WHAT TO DO:
A. From the passage on students' views of instructor feedback, list every type of feedback that the survey of over 2,000 students reports, with the percentage of students who rated it effective.
B. Carry on the passage on students' views of instructor feedback from its last sentence.

QUOTED PASSAGE:
As a vehicle for providing feedback on student writing, 
Turnitin Feedback Studio offers an environment in which the 
impact of feedback can be leveraged. Student perceptions about 
the kinds of feedback that most impact their learning align to 
findings from scholarly research (Kluger and DeNis, 1996; 
Wisniewski et al., 2020). Periodically, Turnitin surveys 
students to gauge different aspects of the product. In studies 
conducted by Turnitin, student perceptions of feedback over time 
fall into similar patterns as in outside research. For example, a 
2013 survey about students’ perceptions of the value, type, and 
timing of instructor feedback reported that 67% of students 
claimed receiving general, overall comments, but only 46% of 
those students rated the general comments as “very helpful.” 
Respondents from the same study rated feedback on thesis/ 
development as the most valuable, but reported receiving more 
feedback on grammar/mechanics and composition/structure 
(Turnitin, 2013). Turnitin (2013) suggests the disconnect 
between the receipt of general, overall comments compared to 
the perceived value provides further support that students value 
more specific feedback, such as comments on_ thesis/ 
development. 

Later, an exploratory survey examining over 2,000 students’ 
perceptions on instructor feedback asked students to rank the 
effectiveness of types of feedback. The survey found that the 
greatest percentage (76%) of students reported suggestions for 
improvement as “very” or “extremely effective.” Students also 
highly perceived feedback such as specific notes written in the 
margins (73%), use of examples (69%), and pointing out mistakes 
as effective (68%) (Turnitin, 2014). Turnitin (2014) proposes, 
“The fact that the largest number of students consider suggestions 
for improvement to be “very” or “extremely effective” lends 
additional support to this assertion and also strongly suggests 
that students are looking at the feedback they receive as an 
extension of course or classroom instruction.” 

Turnitin found similar results in a subsequent survey that 
asked students about the helpfulness of types of feedback.

STORED DATA:
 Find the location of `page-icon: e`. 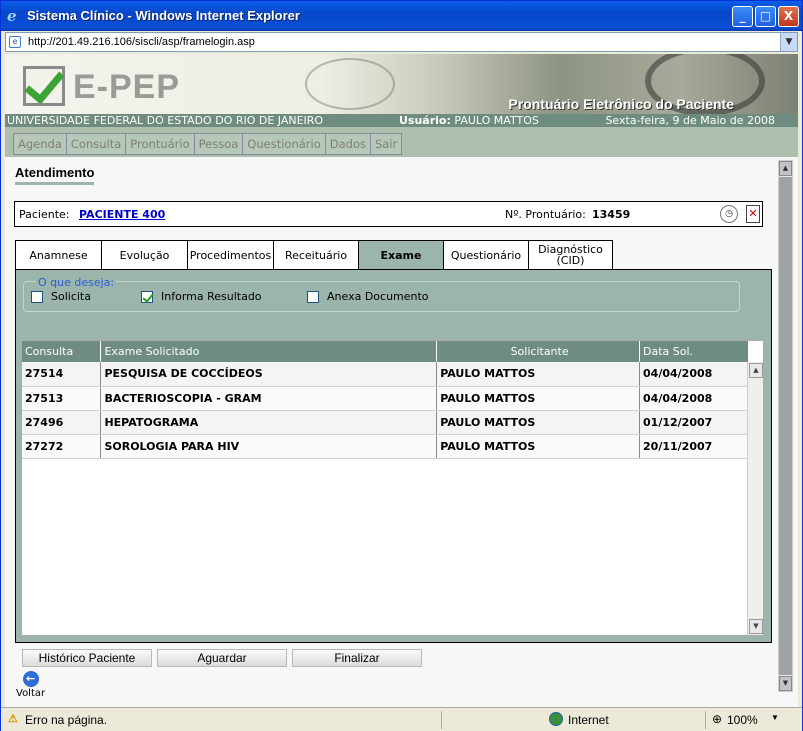

page-icon: e is located at coordinates (15, 42).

TASK RESPONSES:
A.
Suggestions for improvement: 76%
Specific notes written in the margins: 73%
Use of examples: 69%
Pointing out mistakes: 68%

B.
Students most strongly reported suggestions for improvement 
(83%) as helpful. Students also preferred specific notes (81%), 
identifying mistakes (74%), and use of examples (73%) as types of 
feedback. Meanwhile, the least helpful types of feedback reported 
by students were general comments (38%) and praise or 
discouragement (39%) (Turnitin, 2015). As a result of this 
survey data, Turnitin (2015) proposed that “Students find 
specific feedback most helpful, incorporating suggestions for 
improvement and examples of what was done correctly or 
incorrectly.” The same 2015 survey found that students 
consider instructor feedback to be just as critical for their 
learning as doing homework, studying, and listening to 


lectures. From the 1,155 responses, a majority of students 
(78%) reported that receiving and using teacher feedback is 
“very” or “extremely important” for learning. Turnitin (2015) 
suggests that the results from the survey demonstrates that 
students consider feedback to be just as important to other 
core educational activities.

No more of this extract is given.